A recent episode of Dr. Phil featured a set of twins who were both suffering from an eating disorder.  The triggering aspects of the show have already been brilliantly addressed elsewhere.  (Angie Viets)  What I'd like to hone in on here is the "father hunger" that was ever so present and the role of father hunger in eating disorders. 

The twins, Taylor and Tricia, both expressed deep pain and desire for a relationship with their father who had been distant since their parents divorced.  With tears streaming down their faces, they each expressed that they wanted to make their father proud and for him to spend time with them.  A powerful moment transpired when he apologized individually to both Taylor and Tricia and gave an affectionate hug.  The healing of their wounded relationship began on that stage.  Now, the girls still had much broader healing to do, both physically and mentally, which was set up to occur in residential treatment after the show.

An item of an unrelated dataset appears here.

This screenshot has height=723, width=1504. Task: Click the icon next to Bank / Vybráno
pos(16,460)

"Father hunger" is a term coined by Dr. Margo Maine, a psychologist and icon in the field of eating disorders.  Her book, Father Hunger: Fathers, Daughters and the Pursuit of Thinness is one of the richest books I have ever read.  

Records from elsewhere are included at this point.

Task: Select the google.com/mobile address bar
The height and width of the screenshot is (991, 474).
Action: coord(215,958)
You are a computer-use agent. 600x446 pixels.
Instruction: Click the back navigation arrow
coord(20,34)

What is father hunger?  According to Maine, it is "a deep, persistent desire for emotional connection with the father that is experienced by all children."  Throughout her book she refers to the "unfulfilled longing for father" that females with eating disorders often experience.  

"If only I were skinny" reasoning that this will make Father proud and gain his praise and approval.  

"If only" reasoning is a common way we express our desires.  We want simple explanations.  Assigning cause and effect in difficult situations helps us make sense of life and put order into an often confusing existence. It gives us a feeling of control by suggesting that if we do a certain thing, we can change other things.  A young woman thinks: "If I lose weight, Daddy will respect me and be proud of me."  Manipulating her eating and body size is seen as a socially acceptable cure for her father hunger." — Margo Maine, Father Hunger

So what can fathers do?

  • Give your daughter positive messages about being a woman that aren't tied to her appearance.
  • Help her discover her passions, values, and interests.  DO things together.  Spend time with each other. 
  • Resist the temptation to pull away and withdraw as she goes through puberty.  She needs you more than ever at that time in her life as she is transitioning from child into woman.  
  • Look for opportunities to challenge the status quo in our culture.  Point out when you see examples of women being objectified or pressured to be thin.  Take a stand against weight stigma.  Eliminate the word "fat" from your household.  
  • Make sure that your work promotes stability and unity in the family, instead of division.  Fathers play an important role in providing financially for the family, and often they also find work rewarding and fulfilling.  That's great – just don't let it become a way to avoid your family or tear them apart.
  • "The single most important thing you can give your children is a sense of safety." — Fr. John Riccardo.  You give them this safety by treating them and their mother with dignity and respect.  You spend time with your children.  You show them they are important to you by being present physically and emotionally.